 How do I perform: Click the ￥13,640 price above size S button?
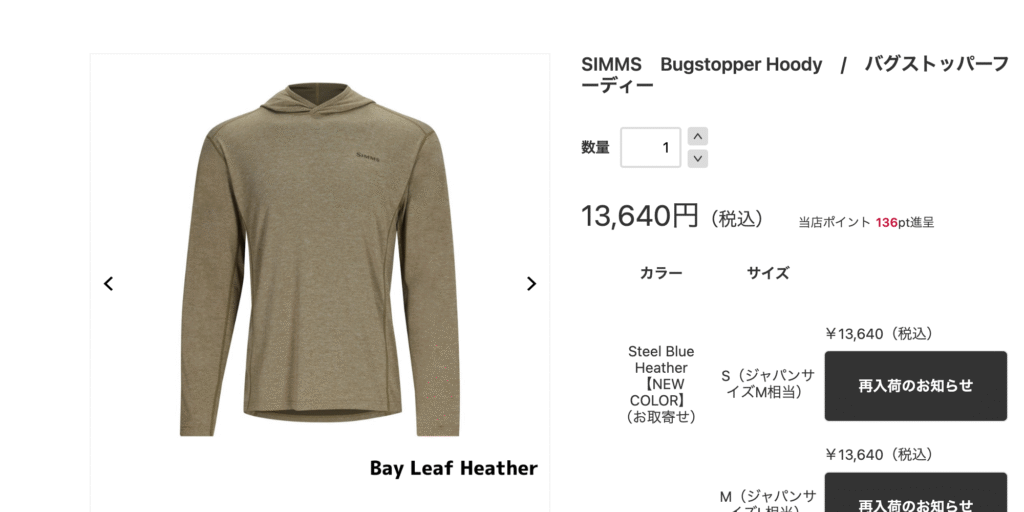click(880, 334)
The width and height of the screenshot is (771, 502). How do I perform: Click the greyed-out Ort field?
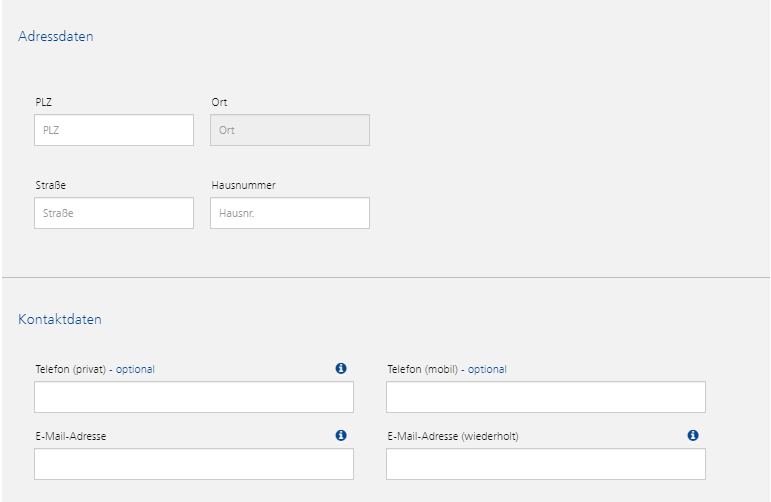290,130
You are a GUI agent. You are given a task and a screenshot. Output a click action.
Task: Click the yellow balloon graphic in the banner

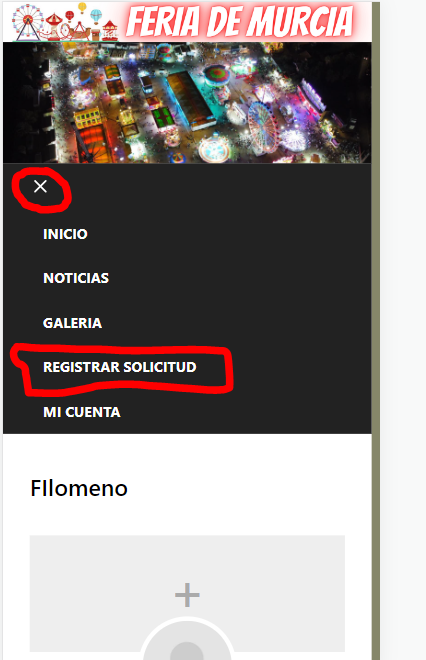pos(82,8)
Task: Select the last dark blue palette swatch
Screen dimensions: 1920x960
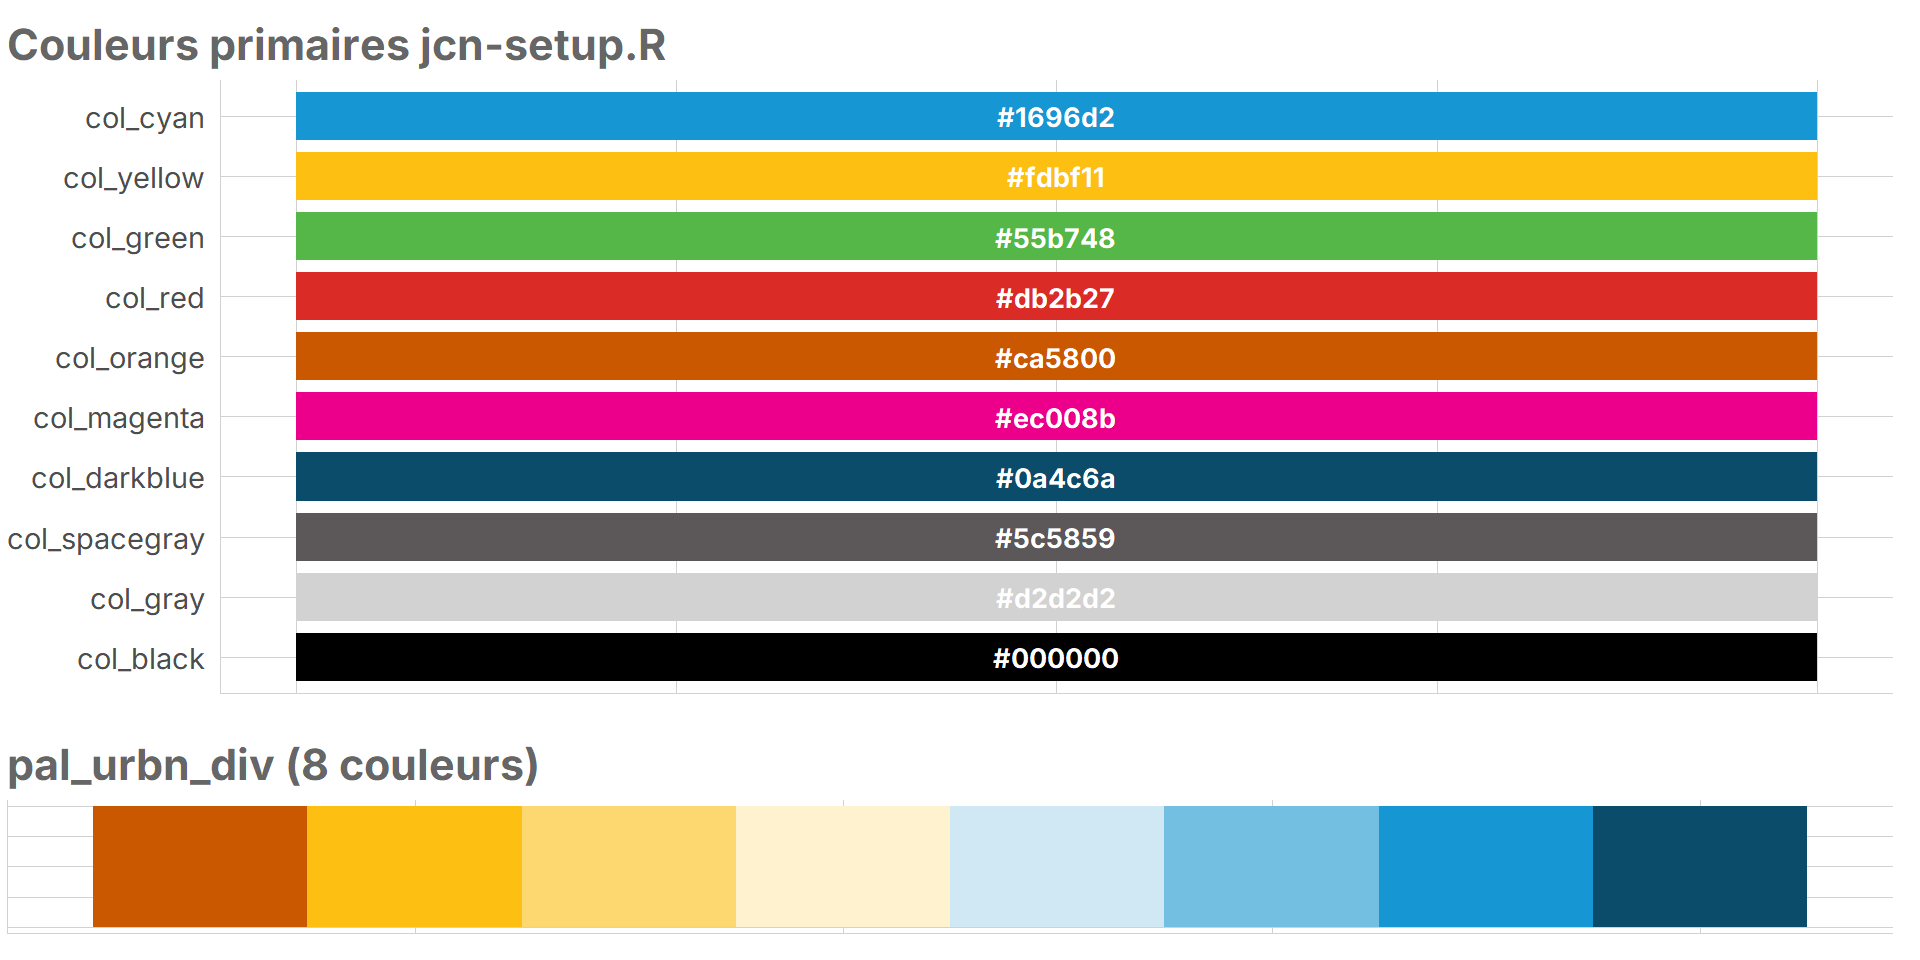Action: click(x=1700, y=866)
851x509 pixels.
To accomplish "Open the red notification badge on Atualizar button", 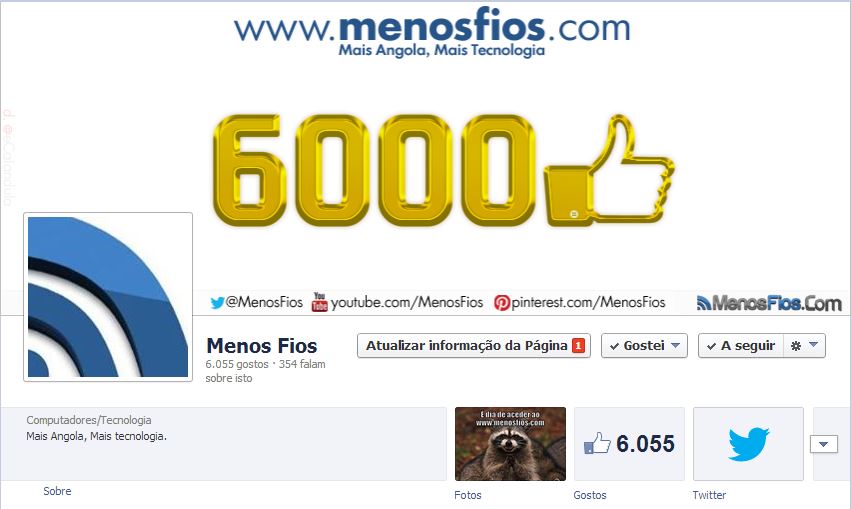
----------
* _Stated task_: Rewrite the whole listing with every "button" changed to "control" and everything else left as is. Omit the pictures from your version.

* _Exercise result_:
 How do I perform: Click the ￥13,640 price above size S control?
click(880, 334)
The width and height of the screenshot is (771, 502). How do I perform: Click the greyed-out Ort field?
290,130
You are a GUI agent. You are given a task and a screenshot. Output a click action.
Task: Click the yellow balloon graphic in the banner

pos(82,8)
Task: Select the last dark blue palette swatch
Screen dimensions: 1920x960
Action: click(x=1700, y=866)
851x509 pixels.
To accomplish "Open the red notification badge on Atualizar control", 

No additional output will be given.